Tuesday, April 21, 2009

Wuterich NMCCA Appeal

Here is the latest Government brief in the US v. Wuterich Saga. This is the G's Art. 62 appeal of the military judge's second ruling, covered here and available . . ., where the judge found a qualified news gatherer privilege and found the evidence otherwise nice to have, but cumulative.

Credit has to go to the government for the brief. After spending a lot of time saying there should be no qualified news gatherer privilege in the miltiary, the brief in 5 and a half concise, Courier New 12 font pages, does a good job arguing that the military judge was wrong on the cumulativeness ruling. The brief rebuts Judge Meeks' conclusion that the outtakes were "not critical," "consistent with other evidence," and just "nice to have," by effectively arguing that they are important to the government and the best evidence of the accused's guilt. I particularly liked the comparison between the accused's 2-page sworn statement and 80 minutes of admission on pages 44-45.
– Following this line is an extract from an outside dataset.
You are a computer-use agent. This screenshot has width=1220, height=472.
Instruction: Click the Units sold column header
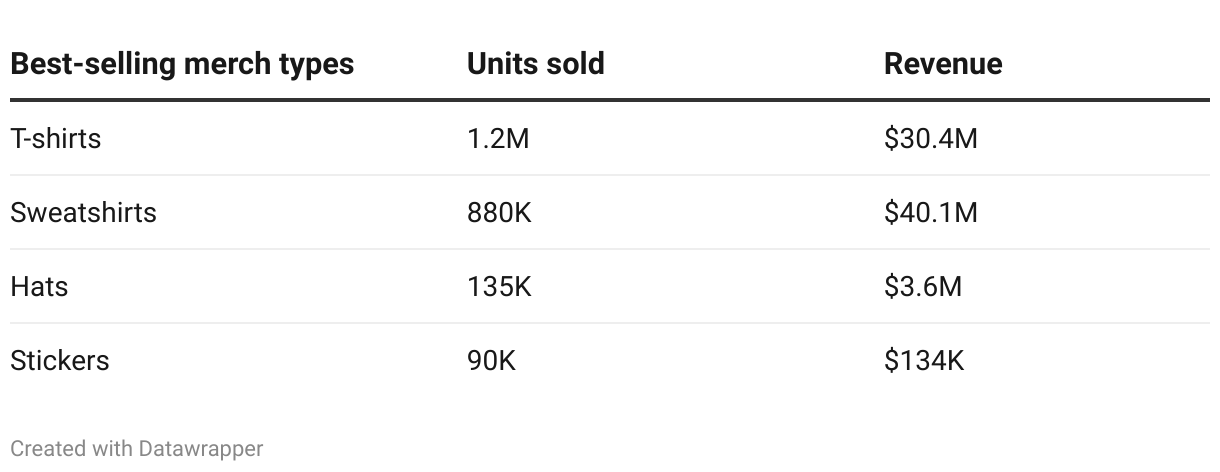click(535, 64)
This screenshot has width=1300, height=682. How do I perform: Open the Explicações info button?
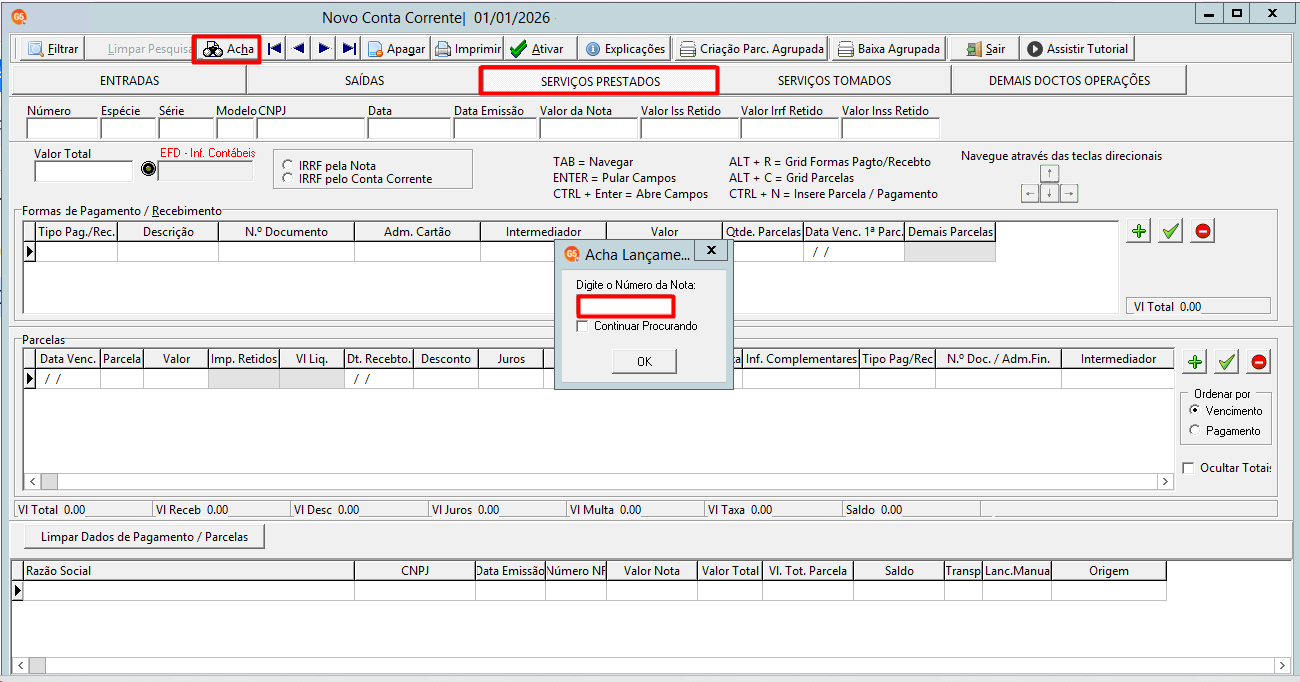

More to follow. Hard to say if this will be another win for the G at NMCCA and loss at CAAF.


Anonymous said...

Government went 2 for 2. CAAF ordered the military judge to review the raw footage in camera. Just like NMCCA. That's what the first appeal was about. Soooo, the MJ directed CBS to turn over the tapes and it did. How is this a Gov't "loss"? Only on CAAFlog...

Socrates said...

Pro-Government Anon at 18:00, I have only one thing to say to you:

(See No. 09-0133/MC. U.S. v. Raheem G. GREEN. CCA 200800005.)

Mike "No Man" Navarre said...

Dear Only on CAAFlog . . .:

First, I will have to admit that I thought the government had asked for a finding of no newsgatherer privilege in their first round of appeals. But, upon re-reading the CAAF and NMCCA cases I found this in the CAAF opinion, "On appeal, the parties have referred to the question of whether a newsgathering privilege should be recognized in the military justice system, but they have not asked this Court to resolve whether the subpoena in this case should have been quashed on a qualified newsgathering privilege." Thus, I amend my prior statement and no loss at CAAF. I stand corrected.

In the interest of waxing philosophically about this case it occurs to me that whatever the outcome of this litigation the Government's wins certainly came at a rather high cost. These charges are nearly 4 years old and to date there has been no substantive proceeding in the case. While speedy trial is certainy a flexible concept, there are benefits to the government in prosecuting offenses at or near the time they are committed--and certainly before you remove your troops from the nation where the offenses occurred. Though maybe the government feels that in light of past trials in this matter they can't win without these tapes, while the government is winning these battles, I wonder who feels like they are winning the war?

Anonymous said...

And don't forget that Wuterich hasn't even raised the same UCI motion being litigated in Chessani . . .yet!